Joanna Maria Pilecka (born 25 October 1976 in Bydgoszcz) is a Polish diplomat, serving as an ambassador to Portugal (2021–2024).

== Life ==
Pilecka graduated from the Kazimierz Wielki University in Bydgoszcz and English studies at the Gdynia Maritime University.

She began her professional career at the Prokom company as deputy director of the Department of Promotion. In 2007, she joined the Ministry of Foreign Affairs (MFA). She was posted at the Embassy in Sofia, Bulgaria (2007–2012). In 2017, she started her work at the Consulate-General in Istanbul, Turkey. Between 2018 and 2020 she was serving as a Consul-General there.
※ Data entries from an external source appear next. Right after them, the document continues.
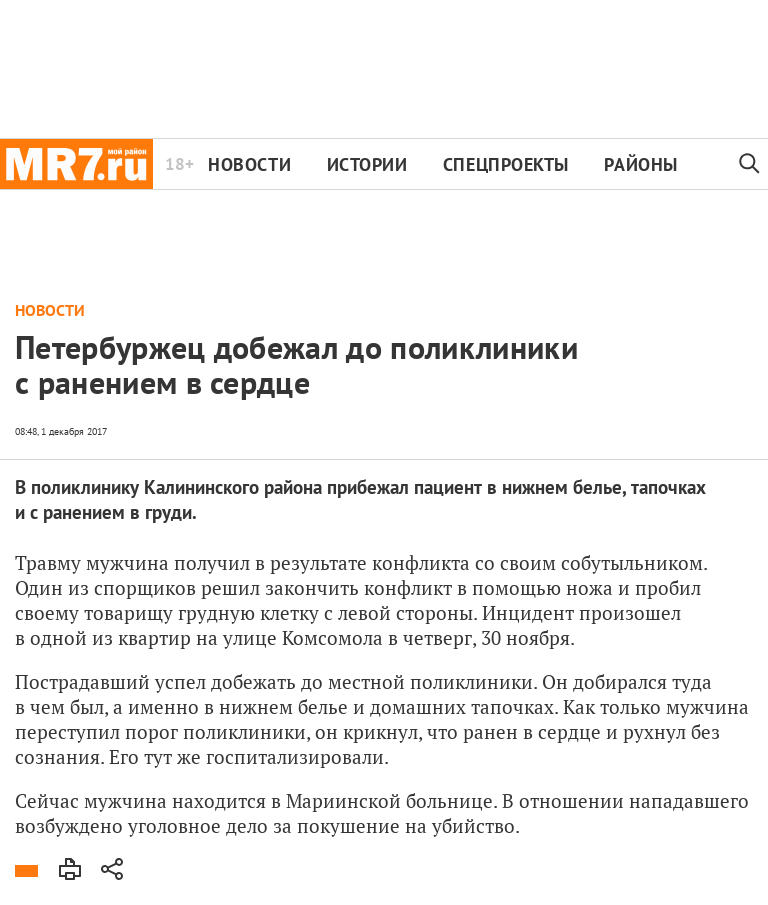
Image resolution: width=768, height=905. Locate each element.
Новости (249, 164)
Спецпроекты (506, 164)
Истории (367, 164)
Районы (640, 164)
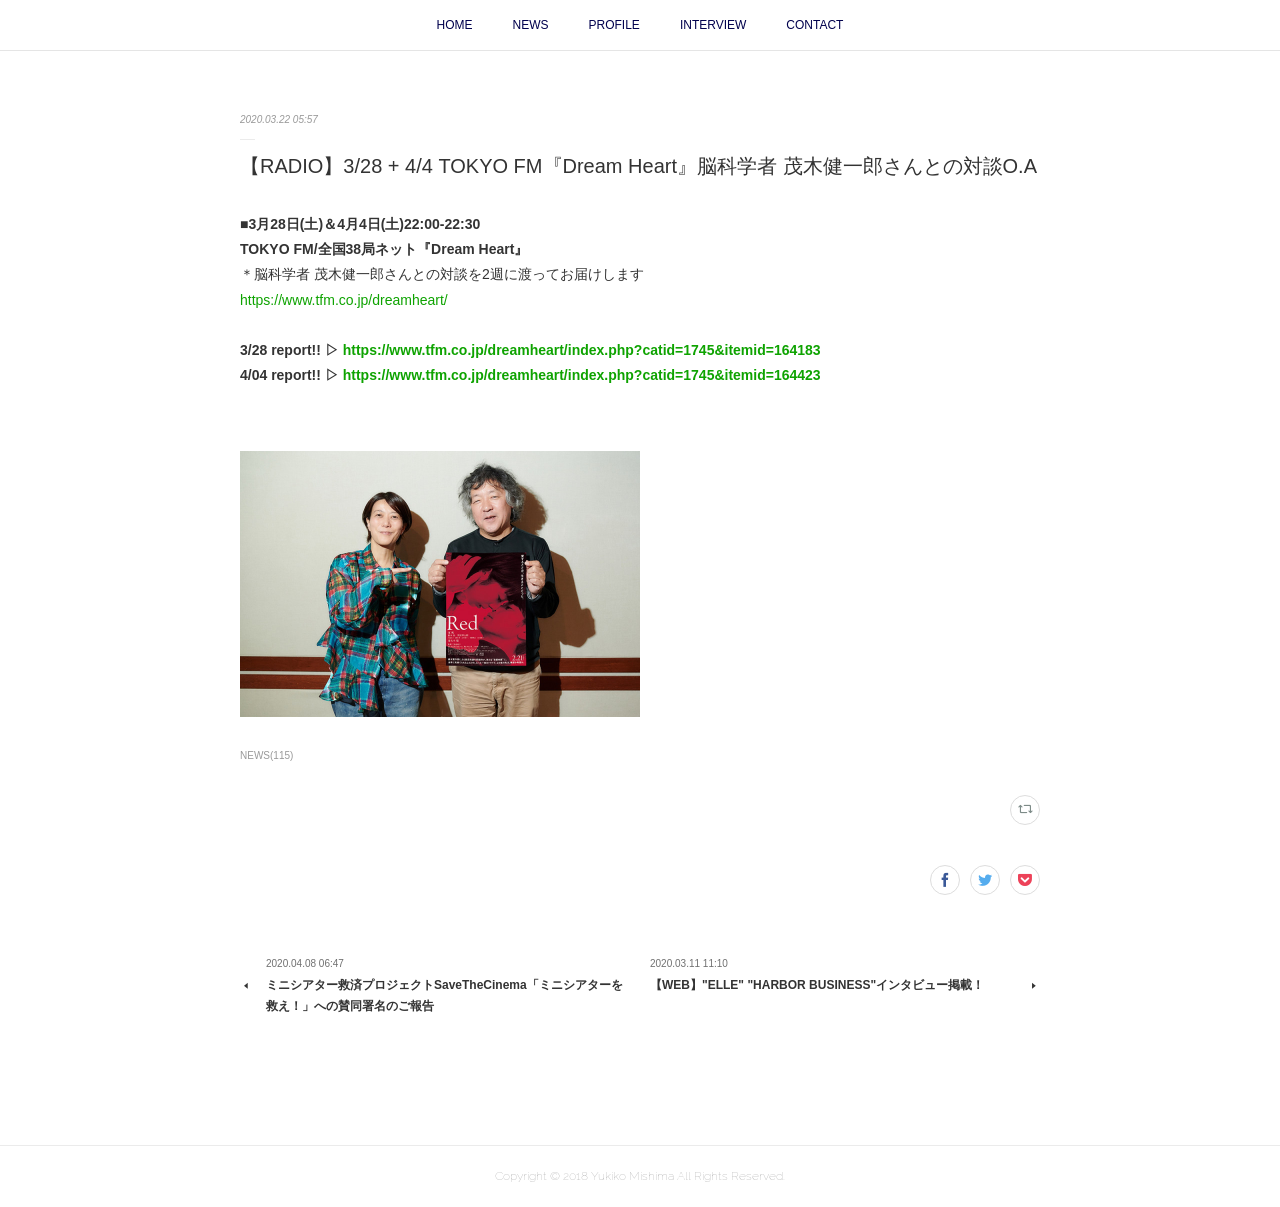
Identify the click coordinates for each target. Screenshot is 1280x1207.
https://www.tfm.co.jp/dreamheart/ (344, 300)
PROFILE (614, 25)
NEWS (531, 25)
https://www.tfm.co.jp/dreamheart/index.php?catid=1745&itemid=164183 (582, 350)
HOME (455, 25)
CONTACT (814, 25)
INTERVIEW (713, 25)
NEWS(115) (266, 755)
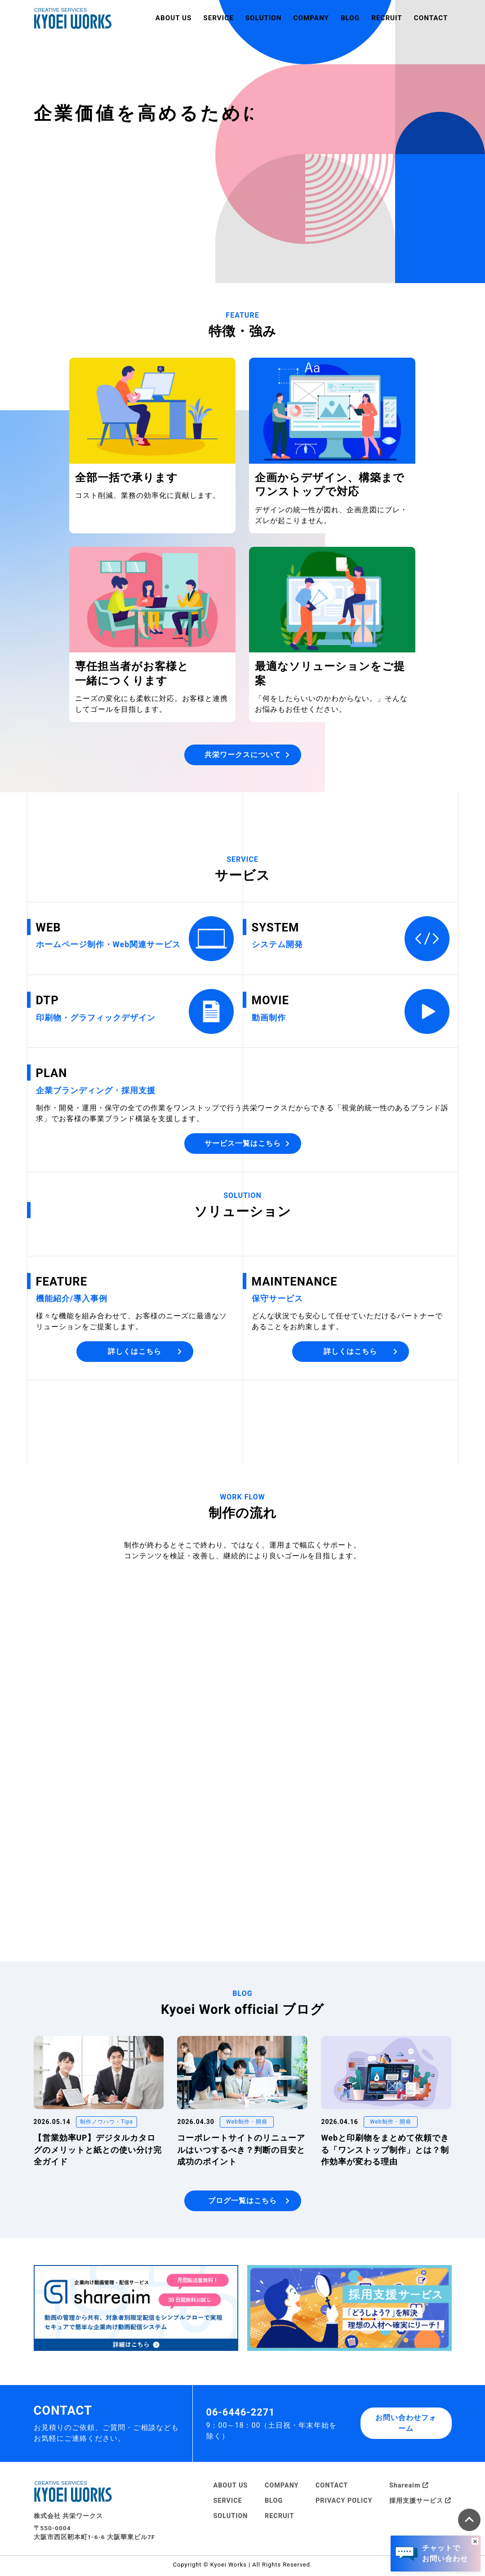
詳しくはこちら (145, 1351)
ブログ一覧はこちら (248, 2203)
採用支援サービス (420, 2503)
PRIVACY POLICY (344, 2503)
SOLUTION (231, 2519)
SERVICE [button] (218, 18)
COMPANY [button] (311, 18)
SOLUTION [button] (263, 18)
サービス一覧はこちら (247, 1143)
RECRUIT (386, 18)
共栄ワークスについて (247, 754)
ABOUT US (174, 18)
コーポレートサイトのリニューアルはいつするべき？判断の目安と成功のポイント (241, 2152)
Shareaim (409, 2488)
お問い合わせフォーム (405, 2425)
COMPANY (282, 2488)
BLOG (350, 18)
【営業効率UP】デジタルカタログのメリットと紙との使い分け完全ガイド (98, 2152)
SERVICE (228, 2503)
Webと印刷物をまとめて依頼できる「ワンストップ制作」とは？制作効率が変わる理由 (385, 2152)
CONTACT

Following her return to Poland, she was working at the Department of Consular Affairs. On 9 September 2020, she became head of the MFA Diplomatic Academy. In 2021, she was nominated Poland Ambassador to Portugal. She started her term on 6 August 2021 and presented her letter of credence to the president Marcelo Rebelo de Sousa on 29 September 2021. She ended her mission in July 2024.

In 2020, she was honoured by the Minister of Culture Piotr Gliński with the Decoration of Honor Meritorious for Polish Culture in recognition for her work in Istanbul.

Besides Polish, she speaks English and Bulgarian, as well basic Spanish, German and Turkish. Married to Konstantin Stefanov Tufektcheiv.